Task description:
Among the entries below, one line contains "Where should I click to: Tap the Withdrawn" and another contains "Tap the Siri". Transcribe those two lines and every line between them, exactly.

Data records:
[Start of Attachment]
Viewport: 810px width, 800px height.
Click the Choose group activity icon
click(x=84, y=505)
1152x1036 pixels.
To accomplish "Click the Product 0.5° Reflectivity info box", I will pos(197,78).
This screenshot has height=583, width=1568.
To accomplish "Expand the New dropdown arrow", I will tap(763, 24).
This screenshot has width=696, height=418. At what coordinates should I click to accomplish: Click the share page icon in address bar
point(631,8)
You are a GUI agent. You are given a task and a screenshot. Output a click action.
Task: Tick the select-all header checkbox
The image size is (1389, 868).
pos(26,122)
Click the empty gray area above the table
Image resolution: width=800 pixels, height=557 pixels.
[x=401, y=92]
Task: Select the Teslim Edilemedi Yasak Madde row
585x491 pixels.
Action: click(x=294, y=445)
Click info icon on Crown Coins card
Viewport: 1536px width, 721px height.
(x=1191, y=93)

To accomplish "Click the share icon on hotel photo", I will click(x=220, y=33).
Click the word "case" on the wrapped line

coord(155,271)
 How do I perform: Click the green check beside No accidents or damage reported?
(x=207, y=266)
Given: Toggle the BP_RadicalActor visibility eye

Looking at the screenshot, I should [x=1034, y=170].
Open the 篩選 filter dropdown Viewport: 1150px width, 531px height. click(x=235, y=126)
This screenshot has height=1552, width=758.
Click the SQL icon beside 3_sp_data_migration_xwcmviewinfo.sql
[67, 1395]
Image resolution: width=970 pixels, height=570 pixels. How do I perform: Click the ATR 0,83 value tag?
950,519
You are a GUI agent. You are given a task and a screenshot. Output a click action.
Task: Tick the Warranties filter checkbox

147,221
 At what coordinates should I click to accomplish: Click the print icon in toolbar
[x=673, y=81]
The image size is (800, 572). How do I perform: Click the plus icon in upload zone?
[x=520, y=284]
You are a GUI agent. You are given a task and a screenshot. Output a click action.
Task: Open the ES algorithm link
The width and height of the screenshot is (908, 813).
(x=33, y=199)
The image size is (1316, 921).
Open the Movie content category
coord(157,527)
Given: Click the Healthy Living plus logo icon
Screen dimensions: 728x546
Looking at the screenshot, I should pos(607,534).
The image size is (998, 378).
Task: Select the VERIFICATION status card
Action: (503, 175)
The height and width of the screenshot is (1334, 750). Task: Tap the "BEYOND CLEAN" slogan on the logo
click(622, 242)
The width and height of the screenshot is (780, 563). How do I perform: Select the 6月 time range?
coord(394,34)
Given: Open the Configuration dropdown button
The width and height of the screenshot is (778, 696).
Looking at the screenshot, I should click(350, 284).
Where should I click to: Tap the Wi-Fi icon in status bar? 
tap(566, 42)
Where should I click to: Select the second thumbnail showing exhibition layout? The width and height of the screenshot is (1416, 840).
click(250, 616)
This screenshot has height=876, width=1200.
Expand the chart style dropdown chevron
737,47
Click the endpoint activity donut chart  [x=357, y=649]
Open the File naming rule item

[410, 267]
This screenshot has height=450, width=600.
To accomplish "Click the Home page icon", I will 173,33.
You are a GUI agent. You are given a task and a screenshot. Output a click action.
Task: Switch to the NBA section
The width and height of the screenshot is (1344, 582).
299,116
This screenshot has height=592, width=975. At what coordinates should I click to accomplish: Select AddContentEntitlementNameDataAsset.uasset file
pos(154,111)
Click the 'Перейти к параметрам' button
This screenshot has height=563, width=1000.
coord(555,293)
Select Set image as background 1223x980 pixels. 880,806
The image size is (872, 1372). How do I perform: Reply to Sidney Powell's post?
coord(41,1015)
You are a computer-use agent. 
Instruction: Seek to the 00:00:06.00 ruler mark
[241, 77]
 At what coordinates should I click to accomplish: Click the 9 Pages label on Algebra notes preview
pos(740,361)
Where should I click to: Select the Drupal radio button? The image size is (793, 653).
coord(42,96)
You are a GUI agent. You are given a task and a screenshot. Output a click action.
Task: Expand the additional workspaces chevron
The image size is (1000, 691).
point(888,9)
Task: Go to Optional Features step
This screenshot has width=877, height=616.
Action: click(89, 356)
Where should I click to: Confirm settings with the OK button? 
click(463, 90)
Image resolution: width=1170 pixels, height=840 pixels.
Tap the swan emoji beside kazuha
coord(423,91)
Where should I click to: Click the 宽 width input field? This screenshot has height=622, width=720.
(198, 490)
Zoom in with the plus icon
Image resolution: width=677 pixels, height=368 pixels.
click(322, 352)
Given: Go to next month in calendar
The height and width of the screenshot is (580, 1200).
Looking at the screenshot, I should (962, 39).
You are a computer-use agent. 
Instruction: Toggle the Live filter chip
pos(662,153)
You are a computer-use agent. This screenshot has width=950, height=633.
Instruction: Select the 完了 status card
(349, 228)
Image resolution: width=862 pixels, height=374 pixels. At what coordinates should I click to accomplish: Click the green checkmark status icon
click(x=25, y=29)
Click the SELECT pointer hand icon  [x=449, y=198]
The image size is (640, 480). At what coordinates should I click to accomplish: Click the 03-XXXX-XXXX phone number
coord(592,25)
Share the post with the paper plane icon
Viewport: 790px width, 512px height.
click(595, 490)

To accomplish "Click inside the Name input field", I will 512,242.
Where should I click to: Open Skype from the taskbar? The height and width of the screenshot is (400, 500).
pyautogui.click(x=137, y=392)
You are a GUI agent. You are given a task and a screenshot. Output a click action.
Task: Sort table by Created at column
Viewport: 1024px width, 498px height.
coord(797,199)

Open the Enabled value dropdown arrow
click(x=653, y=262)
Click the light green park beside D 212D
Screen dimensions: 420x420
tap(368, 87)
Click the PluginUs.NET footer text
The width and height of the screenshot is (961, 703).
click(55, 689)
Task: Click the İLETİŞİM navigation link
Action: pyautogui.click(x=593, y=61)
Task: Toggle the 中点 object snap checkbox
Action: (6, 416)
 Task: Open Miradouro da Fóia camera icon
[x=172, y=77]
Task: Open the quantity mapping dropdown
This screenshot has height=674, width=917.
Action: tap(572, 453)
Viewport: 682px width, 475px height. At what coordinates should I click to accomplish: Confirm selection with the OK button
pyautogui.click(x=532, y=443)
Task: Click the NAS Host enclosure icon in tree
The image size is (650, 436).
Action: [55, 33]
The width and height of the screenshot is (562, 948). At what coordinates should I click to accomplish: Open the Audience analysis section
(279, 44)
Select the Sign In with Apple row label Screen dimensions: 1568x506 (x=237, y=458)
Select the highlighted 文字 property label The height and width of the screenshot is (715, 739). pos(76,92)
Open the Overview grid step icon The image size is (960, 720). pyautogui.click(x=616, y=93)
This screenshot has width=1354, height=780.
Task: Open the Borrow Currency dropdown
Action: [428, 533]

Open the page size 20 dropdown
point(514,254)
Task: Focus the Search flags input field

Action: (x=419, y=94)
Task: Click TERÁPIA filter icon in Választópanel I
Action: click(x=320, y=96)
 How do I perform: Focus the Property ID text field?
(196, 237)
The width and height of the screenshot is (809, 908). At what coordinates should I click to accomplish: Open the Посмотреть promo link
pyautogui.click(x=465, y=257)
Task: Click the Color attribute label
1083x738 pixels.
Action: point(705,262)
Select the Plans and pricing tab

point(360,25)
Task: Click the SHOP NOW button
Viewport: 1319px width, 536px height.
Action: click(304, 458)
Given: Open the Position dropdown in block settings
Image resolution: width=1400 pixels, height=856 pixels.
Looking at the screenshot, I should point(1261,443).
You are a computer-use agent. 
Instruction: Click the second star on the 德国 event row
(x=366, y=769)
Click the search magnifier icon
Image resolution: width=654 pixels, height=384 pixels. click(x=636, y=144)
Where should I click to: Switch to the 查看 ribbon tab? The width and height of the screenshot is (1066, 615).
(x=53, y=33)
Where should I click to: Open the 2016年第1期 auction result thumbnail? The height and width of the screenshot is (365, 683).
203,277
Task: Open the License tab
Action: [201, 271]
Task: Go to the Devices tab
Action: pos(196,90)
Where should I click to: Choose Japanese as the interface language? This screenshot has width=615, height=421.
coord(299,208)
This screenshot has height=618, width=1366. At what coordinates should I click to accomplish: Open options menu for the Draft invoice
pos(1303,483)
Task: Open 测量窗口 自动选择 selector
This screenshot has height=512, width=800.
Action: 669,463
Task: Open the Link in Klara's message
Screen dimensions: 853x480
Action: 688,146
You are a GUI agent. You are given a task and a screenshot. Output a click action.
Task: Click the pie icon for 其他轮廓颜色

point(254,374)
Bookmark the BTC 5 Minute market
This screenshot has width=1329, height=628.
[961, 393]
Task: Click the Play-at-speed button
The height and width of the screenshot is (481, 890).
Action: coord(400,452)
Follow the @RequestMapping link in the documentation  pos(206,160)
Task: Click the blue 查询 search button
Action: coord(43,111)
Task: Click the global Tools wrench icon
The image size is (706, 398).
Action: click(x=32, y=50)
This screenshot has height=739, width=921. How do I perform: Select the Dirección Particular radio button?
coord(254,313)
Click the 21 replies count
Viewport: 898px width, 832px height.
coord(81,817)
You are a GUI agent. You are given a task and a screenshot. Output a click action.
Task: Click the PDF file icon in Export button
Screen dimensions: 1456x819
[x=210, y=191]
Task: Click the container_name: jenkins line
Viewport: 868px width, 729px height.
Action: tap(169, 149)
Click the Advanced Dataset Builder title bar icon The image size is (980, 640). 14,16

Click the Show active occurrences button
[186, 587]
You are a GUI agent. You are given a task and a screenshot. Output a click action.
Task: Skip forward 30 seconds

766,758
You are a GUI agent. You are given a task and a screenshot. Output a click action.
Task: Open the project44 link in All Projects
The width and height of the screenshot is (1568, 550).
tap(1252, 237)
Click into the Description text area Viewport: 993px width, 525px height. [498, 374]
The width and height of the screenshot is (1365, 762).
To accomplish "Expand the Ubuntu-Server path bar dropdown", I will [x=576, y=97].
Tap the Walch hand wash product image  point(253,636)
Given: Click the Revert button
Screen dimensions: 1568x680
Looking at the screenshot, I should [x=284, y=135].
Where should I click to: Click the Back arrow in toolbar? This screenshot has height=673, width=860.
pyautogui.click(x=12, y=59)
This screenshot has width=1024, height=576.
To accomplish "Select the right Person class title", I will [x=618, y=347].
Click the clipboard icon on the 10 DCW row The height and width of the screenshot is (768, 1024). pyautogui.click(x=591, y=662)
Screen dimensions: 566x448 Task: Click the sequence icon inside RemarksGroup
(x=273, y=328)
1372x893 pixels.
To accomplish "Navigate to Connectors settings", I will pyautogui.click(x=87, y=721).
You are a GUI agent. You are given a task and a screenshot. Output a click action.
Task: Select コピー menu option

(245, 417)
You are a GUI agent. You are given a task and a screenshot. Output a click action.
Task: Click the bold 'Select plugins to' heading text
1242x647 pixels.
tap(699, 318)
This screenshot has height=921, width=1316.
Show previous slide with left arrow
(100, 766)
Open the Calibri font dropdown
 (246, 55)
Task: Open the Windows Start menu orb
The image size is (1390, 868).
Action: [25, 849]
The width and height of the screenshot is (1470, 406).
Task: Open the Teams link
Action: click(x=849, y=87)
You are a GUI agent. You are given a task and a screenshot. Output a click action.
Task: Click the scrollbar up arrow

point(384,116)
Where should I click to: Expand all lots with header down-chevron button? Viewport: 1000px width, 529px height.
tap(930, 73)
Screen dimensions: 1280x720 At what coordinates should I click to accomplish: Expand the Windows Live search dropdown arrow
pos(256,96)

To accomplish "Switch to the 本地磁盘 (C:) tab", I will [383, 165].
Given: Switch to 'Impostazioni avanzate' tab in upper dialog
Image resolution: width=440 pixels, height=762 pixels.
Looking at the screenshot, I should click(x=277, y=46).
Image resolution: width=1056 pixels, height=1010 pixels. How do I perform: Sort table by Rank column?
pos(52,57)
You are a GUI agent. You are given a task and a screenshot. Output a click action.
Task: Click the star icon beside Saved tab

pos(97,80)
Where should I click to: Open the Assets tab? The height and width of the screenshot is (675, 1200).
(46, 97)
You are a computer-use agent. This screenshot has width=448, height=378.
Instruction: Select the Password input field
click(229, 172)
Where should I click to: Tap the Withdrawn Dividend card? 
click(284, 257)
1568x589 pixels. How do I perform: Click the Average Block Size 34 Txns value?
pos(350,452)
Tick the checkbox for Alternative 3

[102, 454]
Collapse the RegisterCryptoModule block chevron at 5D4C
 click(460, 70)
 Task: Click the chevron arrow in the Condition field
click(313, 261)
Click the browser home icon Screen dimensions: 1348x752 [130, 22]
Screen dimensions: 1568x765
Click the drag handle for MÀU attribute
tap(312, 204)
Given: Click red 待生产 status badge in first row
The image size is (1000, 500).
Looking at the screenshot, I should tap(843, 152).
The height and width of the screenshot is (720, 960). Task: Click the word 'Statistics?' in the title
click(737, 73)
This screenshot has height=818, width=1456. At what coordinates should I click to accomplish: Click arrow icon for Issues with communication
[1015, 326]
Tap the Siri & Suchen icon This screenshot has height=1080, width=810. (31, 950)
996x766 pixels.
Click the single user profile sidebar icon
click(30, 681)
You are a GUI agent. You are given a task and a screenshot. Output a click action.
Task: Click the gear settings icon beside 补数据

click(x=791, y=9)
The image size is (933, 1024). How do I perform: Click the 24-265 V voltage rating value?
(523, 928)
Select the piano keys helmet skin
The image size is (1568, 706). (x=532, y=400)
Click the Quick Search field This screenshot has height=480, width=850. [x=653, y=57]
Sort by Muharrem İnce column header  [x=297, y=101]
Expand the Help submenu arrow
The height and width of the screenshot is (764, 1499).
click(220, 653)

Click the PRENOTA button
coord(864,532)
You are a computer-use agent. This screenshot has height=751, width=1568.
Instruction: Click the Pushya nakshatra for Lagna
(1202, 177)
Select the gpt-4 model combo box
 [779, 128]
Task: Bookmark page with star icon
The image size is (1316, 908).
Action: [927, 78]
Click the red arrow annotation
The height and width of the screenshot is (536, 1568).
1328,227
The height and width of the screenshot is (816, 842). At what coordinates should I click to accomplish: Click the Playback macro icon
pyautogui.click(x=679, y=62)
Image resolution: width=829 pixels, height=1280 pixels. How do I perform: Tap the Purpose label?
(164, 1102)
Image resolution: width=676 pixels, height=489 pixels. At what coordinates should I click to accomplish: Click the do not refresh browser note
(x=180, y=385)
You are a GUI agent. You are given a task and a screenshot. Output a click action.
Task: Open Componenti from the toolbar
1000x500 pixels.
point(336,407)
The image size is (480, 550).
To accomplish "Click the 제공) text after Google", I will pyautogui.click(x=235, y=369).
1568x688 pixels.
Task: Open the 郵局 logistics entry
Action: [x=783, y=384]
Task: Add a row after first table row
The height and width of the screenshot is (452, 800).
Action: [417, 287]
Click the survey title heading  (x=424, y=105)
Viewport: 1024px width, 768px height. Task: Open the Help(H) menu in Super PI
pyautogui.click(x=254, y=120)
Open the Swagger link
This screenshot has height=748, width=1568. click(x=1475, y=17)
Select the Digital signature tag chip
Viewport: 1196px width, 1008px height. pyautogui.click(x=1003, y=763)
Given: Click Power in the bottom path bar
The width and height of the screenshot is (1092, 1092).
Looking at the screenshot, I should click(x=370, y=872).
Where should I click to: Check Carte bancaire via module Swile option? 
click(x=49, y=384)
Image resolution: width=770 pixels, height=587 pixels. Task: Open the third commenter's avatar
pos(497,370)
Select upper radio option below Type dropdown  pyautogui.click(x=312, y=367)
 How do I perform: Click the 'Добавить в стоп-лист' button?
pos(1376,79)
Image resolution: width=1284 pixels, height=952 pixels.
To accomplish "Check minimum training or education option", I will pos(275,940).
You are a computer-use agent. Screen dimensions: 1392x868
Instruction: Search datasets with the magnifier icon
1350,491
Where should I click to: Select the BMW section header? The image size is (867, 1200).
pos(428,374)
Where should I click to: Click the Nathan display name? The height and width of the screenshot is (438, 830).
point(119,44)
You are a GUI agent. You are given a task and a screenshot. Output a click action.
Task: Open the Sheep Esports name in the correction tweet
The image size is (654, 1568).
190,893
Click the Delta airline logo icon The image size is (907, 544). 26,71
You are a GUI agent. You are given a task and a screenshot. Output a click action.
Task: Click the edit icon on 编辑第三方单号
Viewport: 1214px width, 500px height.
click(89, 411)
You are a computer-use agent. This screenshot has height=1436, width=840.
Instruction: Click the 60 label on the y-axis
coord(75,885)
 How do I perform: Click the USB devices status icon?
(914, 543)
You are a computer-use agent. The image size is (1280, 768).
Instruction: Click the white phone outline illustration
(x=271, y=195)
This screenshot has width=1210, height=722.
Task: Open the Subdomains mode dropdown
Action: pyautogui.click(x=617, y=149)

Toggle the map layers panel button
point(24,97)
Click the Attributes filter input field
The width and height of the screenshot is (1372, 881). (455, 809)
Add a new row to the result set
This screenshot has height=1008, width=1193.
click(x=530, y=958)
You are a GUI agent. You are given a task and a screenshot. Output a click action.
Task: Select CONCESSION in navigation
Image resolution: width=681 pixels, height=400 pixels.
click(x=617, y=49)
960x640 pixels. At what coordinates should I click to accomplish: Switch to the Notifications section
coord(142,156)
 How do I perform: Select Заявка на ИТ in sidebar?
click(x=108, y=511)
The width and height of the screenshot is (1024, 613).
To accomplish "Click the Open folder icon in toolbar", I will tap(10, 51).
[End of Attachment]
Expected answer:
Where should I click to: Tap the Withdrawn Dividend card? 
click(284, 257)
1568x589 pixels. How do I perform: Click the Average Block Size 34 Txns value?
pos(350,452)
Tick the checkbox for Alternative 3

[102, 454]
Collapse the RegisterCryptoModule block chevron at 5D4C
 click(460, 70)
 Task: Click the chevron arrow in the Condition field
click(313, 261)
Click the browser home icon Screen dimensions: 1348x752 [130, 22]
Screen dimensions: 1568x765
Click the drag handle for MÀU attribute
tap(312, 204)
Given: Click red 待生产 status badge in first row
The image size is (1000, 500).
Looking at the screenshot, I should tap(843, 152).
The height and width of the screenshot is (720, 960). Task: Click the word 'Statistics?' in the title
click(737, 73)
This screenshot has height=818, width=1456. At what coordinates should I click to accomplish: Click arrow icon for Issues with communication
[1015, 326]
Tap the Siri & Suchen icon This screenshot has height=1080, width=810. (31, 950)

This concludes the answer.